The collection gathers sonnets and shorter lyrics that observe English locales, chiefly London and Oxford, and move between public bustle and quiet precincts. Urban pieces register fog, crowds, docks, and social inequality alongside civic and ecclesiastical history; Oxford poems and pastoral lyrics dwell on college gardens, ancient churches, and memory. The verse balances formal sonnet discipline with lyrical interludes, employing vivid sensory detail and reflective, often elegiac tone.

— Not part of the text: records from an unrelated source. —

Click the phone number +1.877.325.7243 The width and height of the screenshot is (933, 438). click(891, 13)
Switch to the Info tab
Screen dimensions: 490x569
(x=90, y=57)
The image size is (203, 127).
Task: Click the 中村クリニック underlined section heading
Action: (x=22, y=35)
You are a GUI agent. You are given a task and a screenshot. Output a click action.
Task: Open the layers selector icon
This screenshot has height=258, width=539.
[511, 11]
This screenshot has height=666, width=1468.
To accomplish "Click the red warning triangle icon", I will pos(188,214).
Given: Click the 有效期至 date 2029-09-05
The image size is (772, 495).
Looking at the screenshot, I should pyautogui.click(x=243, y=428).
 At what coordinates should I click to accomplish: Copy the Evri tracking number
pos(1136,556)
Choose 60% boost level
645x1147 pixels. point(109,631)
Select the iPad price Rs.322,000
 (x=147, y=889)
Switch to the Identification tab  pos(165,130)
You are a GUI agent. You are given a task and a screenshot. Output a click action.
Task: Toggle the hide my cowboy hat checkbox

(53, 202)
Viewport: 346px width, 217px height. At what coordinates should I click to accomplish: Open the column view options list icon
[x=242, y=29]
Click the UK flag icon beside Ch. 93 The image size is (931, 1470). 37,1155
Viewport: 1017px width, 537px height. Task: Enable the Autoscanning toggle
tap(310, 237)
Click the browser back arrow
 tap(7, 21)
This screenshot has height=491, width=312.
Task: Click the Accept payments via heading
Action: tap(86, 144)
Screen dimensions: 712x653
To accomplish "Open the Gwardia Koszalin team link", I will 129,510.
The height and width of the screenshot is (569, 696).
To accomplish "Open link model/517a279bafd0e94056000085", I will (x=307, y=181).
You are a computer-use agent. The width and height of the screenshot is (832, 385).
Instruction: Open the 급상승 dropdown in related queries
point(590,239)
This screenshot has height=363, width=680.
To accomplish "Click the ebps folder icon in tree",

Recurring concerns include transience, the persistence of historical presence, spiritual consolation, and a moral awareness of poverty and beauty.

XII.
RETRIEVAL.

Stars in the bosom of thy triple tide,
June air and ivy on thy gracile stone,
O glory of the West, as thou wert sown,
Be perfect: O miraculous, abide!
And still, for greatness flickering from thy side,
Eternal alchemist, upraise, enthrone
True heirs in true succession, later blown
From that same seed of fire which never died.
Nor love shall lack her solace, to behold
Ranged to the morrow’s melancholy verge,
Thy lights uprisen in Thought’s disclosing spaces;
And round some beacon-spirit, stable, old,
In radiant broad tumultuary surge
For ever, the young voices, the young faces.